■ **DESCRIPTION OF THE TASK**
Report the lines of the data below that contain the string "item".
BEGIN RECORDS SUPPLIED
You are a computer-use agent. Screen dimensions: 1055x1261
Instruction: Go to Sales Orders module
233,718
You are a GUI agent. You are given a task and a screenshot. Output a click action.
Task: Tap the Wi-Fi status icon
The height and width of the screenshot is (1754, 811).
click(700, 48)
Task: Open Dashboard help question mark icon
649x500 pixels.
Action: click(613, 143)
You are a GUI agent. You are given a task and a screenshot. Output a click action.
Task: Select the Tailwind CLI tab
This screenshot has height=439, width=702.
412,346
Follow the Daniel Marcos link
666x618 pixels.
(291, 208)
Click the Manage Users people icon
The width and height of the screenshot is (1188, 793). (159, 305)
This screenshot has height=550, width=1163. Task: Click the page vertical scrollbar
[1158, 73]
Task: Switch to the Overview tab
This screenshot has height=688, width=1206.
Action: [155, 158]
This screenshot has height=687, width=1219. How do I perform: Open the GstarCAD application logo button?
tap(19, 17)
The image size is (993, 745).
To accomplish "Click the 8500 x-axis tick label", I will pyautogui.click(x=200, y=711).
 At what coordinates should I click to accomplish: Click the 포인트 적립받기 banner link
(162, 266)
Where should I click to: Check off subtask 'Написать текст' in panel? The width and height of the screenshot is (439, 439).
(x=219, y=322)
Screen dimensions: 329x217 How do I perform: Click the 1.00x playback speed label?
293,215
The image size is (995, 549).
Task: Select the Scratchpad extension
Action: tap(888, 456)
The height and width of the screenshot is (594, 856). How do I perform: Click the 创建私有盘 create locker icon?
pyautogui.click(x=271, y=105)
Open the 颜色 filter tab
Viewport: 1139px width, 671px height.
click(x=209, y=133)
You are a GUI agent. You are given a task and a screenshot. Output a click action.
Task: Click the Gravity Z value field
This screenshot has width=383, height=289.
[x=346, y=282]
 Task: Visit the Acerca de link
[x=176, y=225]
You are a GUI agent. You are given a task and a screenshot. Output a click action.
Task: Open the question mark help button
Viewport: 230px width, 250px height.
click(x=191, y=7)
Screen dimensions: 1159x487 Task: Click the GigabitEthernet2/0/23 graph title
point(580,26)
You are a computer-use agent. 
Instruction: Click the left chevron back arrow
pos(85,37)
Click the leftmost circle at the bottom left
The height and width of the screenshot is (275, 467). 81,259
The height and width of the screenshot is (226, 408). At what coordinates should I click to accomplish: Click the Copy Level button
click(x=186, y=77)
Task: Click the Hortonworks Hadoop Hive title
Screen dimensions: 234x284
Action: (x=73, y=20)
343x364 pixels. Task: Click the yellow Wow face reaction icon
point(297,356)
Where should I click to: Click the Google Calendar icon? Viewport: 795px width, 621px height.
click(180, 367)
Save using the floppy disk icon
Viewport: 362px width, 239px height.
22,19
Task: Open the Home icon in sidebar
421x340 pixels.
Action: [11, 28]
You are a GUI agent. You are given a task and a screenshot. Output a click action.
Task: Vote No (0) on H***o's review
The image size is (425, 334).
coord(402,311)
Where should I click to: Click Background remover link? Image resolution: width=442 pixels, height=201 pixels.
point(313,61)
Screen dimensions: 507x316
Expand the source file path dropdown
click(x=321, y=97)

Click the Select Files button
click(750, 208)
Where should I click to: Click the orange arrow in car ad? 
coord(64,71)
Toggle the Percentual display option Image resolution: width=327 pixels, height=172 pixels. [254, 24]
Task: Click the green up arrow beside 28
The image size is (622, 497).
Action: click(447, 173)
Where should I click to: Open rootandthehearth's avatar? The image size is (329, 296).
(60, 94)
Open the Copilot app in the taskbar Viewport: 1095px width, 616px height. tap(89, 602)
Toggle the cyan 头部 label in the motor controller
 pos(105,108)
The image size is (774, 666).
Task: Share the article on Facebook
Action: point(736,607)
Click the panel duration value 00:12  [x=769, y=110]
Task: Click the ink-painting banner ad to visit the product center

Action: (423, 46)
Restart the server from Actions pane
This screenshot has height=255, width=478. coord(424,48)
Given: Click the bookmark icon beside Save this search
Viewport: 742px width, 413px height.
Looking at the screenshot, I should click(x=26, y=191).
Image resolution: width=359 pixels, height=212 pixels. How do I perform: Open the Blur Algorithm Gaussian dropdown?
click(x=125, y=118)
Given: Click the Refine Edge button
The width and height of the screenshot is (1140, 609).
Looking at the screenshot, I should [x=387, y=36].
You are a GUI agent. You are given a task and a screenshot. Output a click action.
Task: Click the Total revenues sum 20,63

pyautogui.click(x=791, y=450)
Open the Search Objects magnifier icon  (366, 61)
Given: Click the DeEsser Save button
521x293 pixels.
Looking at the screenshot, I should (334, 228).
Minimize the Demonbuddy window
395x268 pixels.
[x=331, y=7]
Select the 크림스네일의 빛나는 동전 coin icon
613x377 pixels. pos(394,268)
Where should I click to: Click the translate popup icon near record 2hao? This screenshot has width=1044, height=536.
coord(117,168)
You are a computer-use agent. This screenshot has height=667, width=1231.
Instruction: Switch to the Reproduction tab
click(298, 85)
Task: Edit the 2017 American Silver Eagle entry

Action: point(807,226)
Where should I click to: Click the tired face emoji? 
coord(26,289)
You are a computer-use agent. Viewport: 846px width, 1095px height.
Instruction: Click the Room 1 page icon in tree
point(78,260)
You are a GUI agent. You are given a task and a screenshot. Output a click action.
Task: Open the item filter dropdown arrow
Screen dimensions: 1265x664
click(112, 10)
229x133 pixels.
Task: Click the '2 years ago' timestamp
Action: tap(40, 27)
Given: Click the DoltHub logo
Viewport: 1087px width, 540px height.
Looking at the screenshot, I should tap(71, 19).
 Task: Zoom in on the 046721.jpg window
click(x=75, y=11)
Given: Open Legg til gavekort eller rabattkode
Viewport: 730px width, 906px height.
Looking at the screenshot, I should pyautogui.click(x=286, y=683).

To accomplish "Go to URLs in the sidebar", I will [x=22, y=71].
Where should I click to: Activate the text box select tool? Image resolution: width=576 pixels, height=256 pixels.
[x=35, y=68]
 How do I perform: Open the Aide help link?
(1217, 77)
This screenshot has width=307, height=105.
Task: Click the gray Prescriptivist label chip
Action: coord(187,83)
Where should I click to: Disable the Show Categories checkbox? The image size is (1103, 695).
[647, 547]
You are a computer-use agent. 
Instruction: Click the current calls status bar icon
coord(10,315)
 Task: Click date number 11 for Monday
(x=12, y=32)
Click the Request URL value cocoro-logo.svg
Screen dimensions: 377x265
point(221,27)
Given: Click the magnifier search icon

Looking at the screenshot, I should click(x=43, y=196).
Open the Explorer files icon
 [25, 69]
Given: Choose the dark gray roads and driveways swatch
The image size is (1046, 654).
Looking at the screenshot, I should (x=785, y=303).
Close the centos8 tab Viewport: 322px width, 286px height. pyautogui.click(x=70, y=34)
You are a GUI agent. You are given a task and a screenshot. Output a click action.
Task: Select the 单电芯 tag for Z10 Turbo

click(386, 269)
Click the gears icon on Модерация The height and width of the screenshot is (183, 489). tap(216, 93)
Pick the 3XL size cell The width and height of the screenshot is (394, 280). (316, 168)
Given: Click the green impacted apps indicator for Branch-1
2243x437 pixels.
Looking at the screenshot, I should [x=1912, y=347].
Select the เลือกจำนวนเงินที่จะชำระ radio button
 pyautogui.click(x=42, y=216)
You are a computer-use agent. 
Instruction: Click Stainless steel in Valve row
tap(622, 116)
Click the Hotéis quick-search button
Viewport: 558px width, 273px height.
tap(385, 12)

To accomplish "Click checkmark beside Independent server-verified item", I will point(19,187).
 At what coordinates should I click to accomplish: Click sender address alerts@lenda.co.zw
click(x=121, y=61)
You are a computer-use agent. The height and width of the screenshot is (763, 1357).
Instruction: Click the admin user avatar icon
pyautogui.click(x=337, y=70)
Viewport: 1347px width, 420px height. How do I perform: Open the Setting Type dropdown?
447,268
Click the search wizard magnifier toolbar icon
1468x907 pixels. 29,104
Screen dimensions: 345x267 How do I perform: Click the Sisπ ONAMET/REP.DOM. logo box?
END RECORDS SUPPLIED
■ **TASK SOLUTION**
Task: Open the item filter dropdown arrow
To accomplish "Click checkmark beside Independent server-verified item", I will point(19,187).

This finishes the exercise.